Battery 'Sponge' Made from Foam-Like Copper
A new way to make batteries could boost their power and extend their useful lives.
The humble battery is crucial for technologies ranging from consumer electronics to electric vehicles. But for all of its necessity, it still has major limits. Batteries still take too long to charge, are full of toxic chemicals and typically last just a few hundred cycles. After that, it's the landfill.
Battery Company wants to change that by building a battery that has a three-dimensional internal structure, allowing them to suck up energy faster and extend their lifetimes. The design is the brainchild of Amy Prieto, a chemistry professor at Colorado State University.
Ordinary batteries are made in layers: the part that provides positive charge, called a cathode, the negatively charged part, called the anode, and the electrolyte between them which is usually an acid. The electrolyte allows electrons to move between the cathode and anode. The layers are either flat, as in a phone battery, or rolled up, as in a AAA for the remote.
The problem is that this design only allows electrons - the current - to move from the side of the anode in contact with the electrolyte to the cathode. That provides fewer pathways for the electrons to move, and limits how many can do so, like cramming a crowd of people into a room and only opening the doors on one side. As a result the battery takes a while to charge and loses energy faster.
Prieto's design does something different: the cathode and anode are like a sponge, with lots of holes.
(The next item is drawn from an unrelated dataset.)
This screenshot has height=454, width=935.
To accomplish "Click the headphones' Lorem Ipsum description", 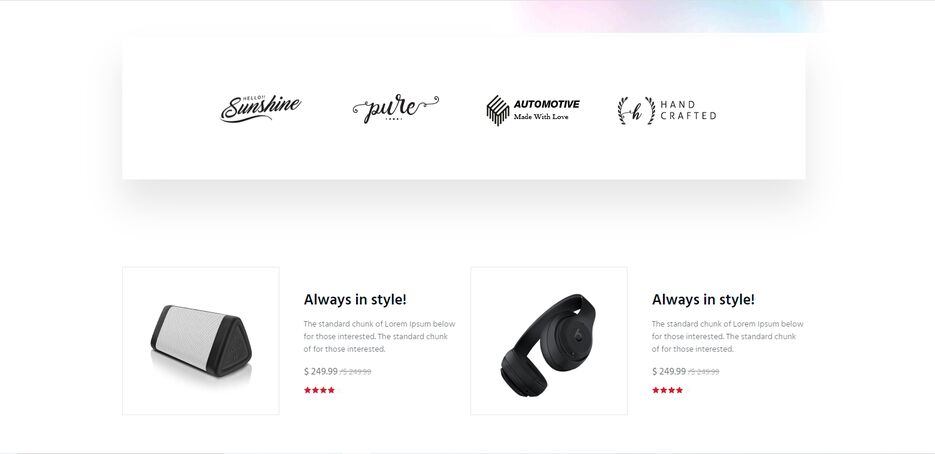I will click(727, 336).
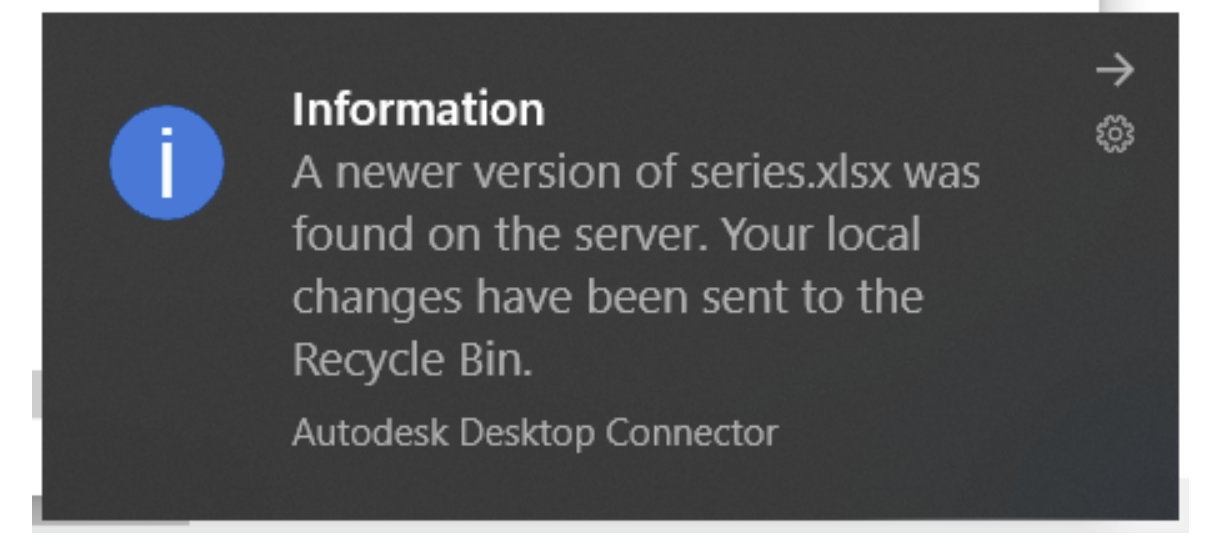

So instead of a solid block, the battery has loads of surface area inside. That allows the electrons to move more easily because they have more points of contact. In the room analogy, it's like opening up the exit doors on all four sides, allowing the people to leave faster.
The Prieto batteries are made with copper. The copper, which takes on a foam-like structure, is then coated with the negative electrode material. That in turn is coated with the electrolyte, which is a solid instead of a liquid. The leftover space is filled with the cathode, which is initially a kind of slurry that then hardens into place.
The chemicals used are non-toxic - one component is citric acid as opposed to stronger ones such as the sulfuric acid used in car batteries. The company says they can get it to charge quickly and do so thousands of times, though testing continues and it will be some time before a working version hits the streets.